You might not have all the space you'd like on your block, but don't forget the power of the third dimension, height, to create the illusion of space. Brisbane's Stafford House by Tonic Design uses 3-metre high ceilings, as well as large openings to the outdoors and between spaces, to make the home feel more spacious...
This family of six with parents who run their own business wanted a home where the family could come together, but also private spaces where they could have some quiet time. Zones are designed for various activities, from play to creating, family time to alone time.
"Ceilings that are 3 [metres high] and larger openings to the outside spaces creates spaces that feel collectively larger", explains the architect. To put it in perspective, most ceilings in new, volume-built homes are only 2.4 metres-high. And while that 600 millimetres might not seem like much, it makes a huge difference to our sense of space; this extra volume makes a room feel more breezy and open.
In addition to the higher than standard ceilings, the architects have carefully placed windows and doors to overlook greenery and open space. Even within the home, shutters in the bedroom open to a void above the stairs. This internal balcony can be closed for privacy and sleep, or open to encourage a breeze and let more light and views into the room.
The plywood ceiling, stair and other timber details give the home a warm richness, particularly when contrasted with the otherwise monochrome palette.
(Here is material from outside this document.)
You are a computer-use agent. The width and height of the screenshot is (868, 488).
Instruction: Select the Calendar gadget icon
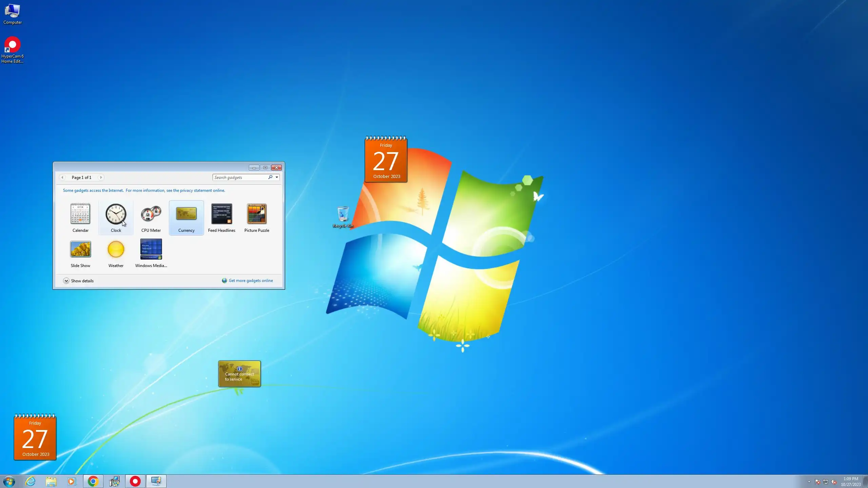80,214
The construction of the home is also unique, being the first of its kind to use insulated panels from Bondor for the walls. This ensures the home stays comfortable and minimises energy use, even in Brisbane's muggy climate.
An outdoor covered entertainment area allows the house to connect to the outdoors and a concrete water tank was used for a plunge pool, a cost-effective and efficient way of creating another space family members can enjoy.